Great Expectations, now playing at the Vaudeville Theatre, is based on the novel by Charles Dickens, a work that has seen many adaptations on the big and small screen.
The story is played out on one set, a decaying room filled with cobwebs and dust, with parts of the wall fallen off to make an interesting point of entry for characters. The set is impressive, but unfortunately all of the action takes place around this one set, centred on a massive dining table, which characters walk around, go over and sometimes perform on top of.
The cobweb theme continues through the play as all the characters apart from the adult Pip are covered in dust, made up like ghosts and look more like they’re off to a Halloween party. It takes a bit away from the characters and at times it appears a bit silly, especially when Pip is dressed up in his gentleman clothes and there is a gigantic cobweb on the back of his jacket. Is it so that everything in the play matches the decaying room of Havisham? I suspect so, but it doesn’t entirely work.
What also doesn’t work is having the adult Pip present as the narrator on stage for the entire play. You feel really sorry for Paul Nivison after a while, as he is on stage nearly the whole play with no other purpose than reacting to the other actors, and pausing to narrate. It looks dreadfully boring, and it’s not great to watch. The problem with the running narration is that we as an audience are told important plot points rather than shown them, especially in the first act where the performers keep going from one side of the stage to the other doing quick scenes to get through the important parts with narration to set us up for the second act where Pip is in his gentleman training. It feels very rushed and is difficult to follow.
The play calms down in the second act where more time is spent with the characters and their growth, and you have moments where the play gets very interesting, although the ending is a let down, as is the lack of chemistry between our Pip and Estella.
The highlight of the play is Chris Ellison as Magwitch, who is believable and engaging. While his character is one of a criminal, in the end he’s the one you sympathise the most with as you learn how much he has lost. A good second is Josh Elwell as Joe Gargery, who you can’t help but feel pity for, as he remains upbeat while living with a frankly verbally abusing wife.

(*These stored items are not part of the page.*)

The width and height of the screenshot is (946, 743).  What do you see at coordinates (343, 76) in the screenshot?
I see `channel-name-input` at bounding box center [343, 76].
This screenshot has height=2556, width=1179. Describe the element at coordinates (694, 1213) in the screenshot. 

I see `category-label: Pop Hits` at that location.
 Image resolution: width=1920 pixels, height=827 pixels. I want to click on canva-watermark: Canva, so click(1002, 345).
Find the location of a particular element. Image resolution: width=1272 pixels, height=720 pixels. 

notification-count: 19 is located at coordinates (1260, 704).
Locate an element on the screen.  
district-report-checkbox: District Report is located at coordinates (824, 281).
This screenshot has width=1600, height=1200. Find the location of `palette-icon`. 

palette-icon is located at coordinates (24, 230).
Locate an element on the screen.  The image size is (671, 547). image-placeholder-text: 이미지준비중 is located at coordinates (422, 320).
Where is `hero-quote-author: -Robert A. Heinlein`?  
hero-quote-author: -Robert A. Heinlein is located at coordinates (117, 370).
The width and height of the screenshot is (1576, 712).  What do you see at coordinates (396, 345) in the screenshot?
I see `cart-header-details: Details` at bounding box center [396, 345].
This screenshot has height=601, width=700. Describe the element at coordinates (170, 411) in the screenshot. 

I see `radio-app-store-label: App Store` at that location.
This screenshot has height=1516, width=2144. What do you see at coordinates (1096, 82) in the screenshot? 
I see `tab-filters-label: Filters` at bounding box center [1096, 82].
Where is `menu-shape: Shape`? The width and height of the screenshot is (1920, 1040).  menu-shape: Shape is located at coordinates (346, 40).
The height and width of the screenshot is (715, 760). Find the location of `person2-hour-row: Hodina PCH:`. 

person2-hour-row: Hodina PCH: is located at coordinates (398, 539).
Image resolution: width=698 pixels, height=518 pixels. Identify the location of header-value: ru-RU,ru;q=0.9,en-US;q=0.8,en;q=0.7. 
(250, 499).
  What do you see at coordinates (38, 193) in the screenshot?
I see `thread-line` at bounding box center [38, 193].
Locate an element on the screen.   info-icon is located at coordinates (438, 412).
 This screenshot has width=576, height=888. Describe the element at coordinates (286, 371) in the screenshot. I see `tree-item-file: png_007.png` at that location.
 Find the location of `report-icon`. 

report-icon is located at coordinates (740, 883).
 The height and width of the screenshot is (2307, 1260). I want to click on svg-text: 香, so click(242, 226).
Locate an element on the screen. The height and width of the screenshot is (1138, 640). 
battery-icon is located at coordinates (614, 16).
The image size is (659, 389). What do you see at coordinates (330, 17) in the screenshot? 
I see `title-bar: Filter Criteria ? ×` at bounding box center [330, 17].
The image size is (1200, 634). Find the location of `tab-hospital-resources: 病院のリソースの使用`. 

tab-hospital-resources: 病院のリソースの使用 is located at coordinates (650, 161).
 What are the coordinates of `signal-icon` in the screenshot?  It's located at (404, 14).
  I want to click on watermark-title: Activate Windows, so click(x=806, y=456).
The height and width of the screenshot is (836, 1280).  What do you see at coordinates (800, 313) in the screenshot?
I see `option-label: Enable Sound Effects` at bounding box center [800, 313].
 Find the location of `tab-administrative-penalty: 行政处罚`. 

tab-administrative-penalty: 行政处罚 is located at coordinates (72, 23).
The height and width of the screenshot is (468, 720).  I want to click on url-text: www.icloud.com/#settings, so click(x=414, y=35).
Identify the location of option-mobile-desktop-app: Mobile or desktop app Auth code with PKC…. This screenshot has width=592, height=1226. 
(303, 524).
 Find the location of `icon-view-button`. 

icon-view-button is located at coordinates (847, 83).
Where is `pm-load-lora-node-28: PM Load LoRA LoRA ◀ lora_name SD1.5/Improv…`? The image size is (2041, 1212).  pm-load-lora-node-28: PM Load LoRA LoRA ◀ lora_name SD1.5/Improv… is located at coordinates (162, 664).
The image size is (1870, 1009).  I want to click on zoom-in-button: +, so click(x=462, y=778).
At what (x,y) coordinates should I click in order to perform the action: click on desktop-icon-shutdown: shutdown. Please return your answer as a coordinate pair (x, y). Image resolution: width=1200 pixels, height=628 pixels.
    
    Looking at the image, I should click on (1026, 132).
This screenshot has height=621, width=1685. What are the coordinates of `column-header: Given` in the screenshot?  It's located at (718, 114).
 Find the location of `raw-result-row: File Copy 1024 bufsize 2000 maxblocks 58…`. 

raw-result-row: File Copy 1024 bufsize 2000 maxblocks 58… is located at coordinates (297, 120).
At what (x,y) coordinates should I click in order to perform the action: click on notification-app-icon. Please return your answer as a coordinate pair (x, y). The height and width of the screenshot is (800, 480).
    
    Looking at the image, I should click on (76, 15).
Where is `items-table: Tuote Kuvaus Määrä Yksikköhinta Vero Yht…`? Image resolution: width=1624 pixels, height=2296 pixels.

The play is in the end mostly let down by a messy script and direction, you can see the actors trying their hardest to make it engaging, but it’s difficult to care too much when you have seen so little character development. It was unfortunate for the show also that an audience member was taken ill in the last five minutes of the show, which meant an abrupt pause while it was determined the audience member was okay. They then cracked on with great professionalism and finished the play’s last minutes.
It is not an outright bad show, but with a work as immense and powerful as Great Expectations can be, you can’t help but expect a bit more.